## TASK BRIEF:
Going through the data below, copy out each line where the word "will" shows up.

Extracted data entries
※
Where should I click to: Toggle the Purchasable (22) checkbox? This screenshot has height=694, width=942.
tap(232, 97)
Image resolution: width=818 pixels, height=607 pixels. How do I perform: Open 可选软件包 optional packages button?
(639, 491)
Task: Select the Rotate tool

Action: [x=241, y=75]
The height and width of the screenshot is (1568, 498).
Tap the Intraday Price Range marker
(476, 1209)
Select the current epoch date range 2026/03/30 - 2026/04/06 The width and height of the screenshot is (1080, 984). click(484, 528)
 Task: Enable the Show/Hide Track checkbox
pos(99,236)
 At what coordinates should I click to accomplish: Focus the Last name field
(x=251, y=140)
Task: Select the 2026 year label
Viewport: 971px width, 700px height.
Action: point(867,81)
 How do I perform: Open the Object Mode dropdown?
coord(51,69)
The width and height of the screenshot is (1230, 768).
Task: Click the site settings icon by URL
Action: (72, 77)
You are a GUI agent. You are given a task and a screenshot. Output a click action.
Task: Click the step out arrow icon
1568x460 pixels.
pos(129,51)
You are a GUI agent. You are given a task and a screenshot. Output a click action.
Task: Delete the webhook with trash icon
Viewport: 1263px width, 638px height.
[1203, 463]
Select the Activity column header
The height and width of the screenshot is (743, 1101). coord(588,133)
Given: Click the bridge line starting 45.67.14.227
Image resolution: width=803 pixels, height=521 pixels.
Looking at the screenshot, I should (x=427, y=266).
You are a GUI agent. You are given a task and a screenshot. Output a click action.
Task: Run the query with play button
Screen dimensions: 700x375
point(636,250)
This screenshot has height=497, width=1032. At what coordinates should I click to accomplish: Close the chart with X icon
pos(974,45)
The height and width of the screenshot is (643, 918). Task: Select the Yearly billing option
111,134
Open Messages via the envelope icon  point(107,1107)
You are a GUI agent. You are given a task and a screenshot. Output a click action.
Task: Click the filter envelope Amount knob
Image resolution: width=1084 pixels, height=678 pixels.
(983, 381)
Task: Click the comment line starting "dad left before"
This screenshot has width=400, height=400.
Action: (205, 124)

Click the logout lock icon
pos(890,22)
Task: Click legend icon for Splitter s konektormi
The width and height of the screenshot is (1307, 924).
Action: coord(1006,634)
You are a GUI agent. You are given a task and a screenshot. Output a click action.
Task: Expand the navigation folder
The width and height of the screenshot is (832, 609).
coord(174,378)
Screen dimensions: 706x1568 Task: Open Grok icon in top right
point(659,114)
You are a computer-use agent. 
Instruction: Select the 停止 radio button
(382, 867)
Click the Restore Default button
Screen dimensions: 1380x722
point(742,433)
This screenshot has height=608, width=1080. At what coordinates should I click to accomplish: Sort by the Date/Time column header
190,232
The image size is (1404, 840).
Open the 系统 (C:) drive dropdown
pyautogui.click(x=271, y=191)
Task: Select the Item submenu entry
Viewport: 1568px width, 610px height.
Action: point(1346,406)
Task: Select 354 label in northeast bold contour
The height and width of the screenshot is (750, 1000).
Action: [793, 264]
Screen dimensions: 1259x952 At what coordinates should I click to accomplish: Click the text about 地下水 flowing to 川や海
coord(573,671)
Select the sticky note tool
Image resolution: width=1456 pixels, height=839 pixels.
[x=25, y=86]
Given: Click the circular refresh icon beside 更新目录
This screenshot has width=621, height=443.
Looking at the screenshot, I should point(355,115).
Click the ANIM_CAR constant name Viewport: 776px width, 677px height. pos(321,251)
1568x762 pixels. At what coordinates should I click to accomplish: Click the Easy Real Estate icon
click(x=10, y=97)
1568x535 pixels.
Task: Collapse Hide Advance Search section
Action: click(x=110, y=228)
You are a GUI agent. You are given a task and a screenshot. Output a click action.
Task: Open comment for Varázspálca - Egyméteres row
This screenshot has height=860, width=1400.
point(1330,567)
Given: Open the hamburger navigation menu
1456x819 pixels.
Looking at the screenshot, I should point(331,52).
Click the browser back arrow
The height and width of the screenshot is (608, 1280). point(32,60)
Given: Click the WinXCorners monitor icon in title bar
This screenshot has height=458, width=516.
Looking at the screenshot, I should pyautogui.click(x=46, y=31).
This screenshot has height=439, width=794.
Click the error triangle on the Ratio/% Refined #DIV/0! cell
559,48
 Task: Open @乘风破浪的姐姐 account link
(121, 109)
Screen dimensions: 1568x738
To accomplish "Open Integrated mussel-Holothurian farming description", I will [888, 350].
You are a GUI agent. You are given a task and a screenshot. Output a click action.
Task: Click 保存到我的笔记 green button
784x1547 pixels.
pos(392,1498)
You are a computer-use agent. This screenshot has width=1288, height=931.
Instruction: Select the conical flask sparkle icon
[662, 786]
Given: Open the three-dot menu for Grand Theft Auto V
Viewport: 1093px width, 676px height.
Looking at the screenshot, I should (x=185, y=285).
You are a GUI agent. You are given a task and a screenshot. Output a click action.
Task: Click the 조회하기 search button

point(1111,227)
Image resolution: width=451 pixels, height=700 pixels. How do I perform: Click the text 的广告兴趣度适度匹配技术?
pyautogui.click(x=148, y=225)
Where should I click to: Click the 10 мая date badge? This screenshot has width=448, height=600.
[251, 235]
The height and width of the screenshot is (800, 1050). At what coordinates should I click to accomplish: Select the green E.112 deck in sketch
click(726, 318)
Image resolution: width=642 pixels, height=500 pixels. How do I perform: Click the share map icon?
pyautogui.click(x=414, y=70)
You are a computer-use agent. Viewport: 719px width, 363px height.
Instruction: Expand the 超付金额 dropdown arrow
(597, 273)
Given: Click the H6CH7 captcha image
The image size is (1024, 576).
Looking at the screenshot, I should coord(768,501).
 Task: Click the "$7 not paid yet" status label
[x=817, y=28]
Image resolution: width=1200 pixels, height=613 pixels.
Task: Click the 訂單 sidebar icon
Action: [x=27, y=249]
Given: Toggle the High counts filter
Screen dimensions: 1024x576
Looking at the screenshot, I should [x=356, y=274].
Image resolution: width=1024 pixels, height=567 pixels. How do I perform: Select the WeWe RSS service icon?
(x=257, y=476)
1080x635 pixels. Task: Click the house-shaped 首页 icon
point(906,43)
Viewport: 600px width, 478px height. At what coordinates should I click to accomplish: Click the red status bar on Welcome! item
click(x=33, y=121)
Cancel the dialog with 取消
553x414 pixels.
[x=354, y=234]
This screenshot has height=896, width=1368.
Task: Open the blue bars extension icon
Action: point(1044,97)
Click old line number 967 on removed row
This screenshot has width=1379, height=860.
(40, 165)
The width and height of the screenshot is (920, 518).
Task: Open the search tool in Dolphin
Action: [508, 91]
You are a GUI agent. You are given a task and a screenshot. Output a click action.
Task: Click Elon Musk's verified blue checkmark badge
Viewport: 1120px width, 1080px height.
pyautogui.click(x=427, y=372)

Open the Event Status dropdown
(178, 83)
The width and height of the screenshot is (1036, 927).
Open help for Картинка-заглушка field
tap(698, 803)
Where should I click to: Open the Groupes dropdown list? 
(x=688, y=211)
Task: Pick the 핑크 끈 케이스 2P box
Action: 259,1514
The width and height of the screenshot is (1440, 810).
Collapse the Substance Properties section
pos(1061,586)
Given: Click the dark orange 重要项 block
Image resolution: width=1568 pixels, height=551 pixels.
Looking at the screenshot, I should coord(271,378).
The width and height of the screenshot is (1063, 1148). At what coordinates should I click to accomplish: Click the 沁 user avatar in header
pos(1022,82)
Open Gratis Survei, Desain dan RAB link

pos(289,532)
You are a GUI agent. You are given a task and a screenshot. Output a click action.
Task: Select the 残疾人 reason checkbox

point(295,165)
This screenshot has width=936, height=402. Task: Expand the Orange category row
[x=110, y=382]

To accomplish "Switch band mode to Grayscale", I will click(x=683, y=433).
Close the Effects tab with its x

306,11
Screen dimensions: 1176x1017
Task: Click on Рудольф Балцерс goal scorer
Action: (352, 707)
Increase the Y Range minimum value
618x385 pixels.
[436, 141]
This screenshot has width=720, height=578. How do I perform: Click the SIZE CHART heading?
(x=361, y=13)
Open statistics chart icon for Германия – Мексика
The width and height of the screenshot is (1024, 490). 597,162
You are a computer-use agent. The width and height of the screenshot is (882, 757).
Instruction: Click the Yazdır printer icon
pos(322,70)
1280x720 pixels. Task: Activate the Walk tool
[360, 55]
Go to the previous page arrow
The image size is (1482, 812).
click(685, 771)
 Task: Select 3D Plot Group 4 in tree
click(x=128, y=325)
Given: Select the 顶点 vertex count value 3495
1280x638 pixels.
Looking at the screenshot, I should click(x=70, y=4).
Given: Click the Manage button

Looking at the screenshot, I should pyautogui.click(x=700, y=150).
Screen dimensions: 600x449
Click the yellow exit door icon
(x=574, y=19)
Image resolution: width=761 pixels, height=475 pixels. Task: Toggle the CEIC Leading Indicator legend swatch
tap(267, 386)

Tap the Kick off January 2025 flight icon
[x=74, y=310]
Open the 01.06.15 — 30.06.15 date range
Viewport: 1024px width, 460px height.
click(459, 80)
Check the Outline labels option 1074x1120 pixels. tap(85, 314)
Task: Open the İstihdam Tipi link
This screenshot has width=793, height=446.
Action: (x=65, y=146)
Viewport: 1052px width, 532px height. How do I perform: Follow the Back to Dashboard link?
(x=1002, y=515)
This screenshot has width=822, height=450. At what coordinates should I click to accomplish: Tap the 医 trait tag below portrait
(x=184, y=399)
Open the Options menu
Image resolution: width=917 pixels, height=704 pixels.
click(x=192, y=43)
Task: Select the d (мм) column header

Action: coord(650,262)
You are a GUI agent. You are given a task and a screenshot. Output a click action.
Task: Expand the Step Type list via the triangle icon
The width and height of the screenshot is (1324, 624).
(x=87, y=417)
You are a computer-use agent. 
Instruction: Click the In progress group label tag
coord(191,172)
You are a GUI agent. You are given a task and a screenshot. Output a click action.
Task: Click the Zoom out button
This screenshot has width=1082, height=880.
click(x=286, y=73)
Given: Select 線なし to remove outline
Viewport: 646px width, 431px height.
※
## SOLVED EXERCISE:
To accomplish "Open Integrated mussel-Holothurian farming description", I will [888, 350].
To accomplish "Switch band mode to Grayscale", I will click(x=683, y=433).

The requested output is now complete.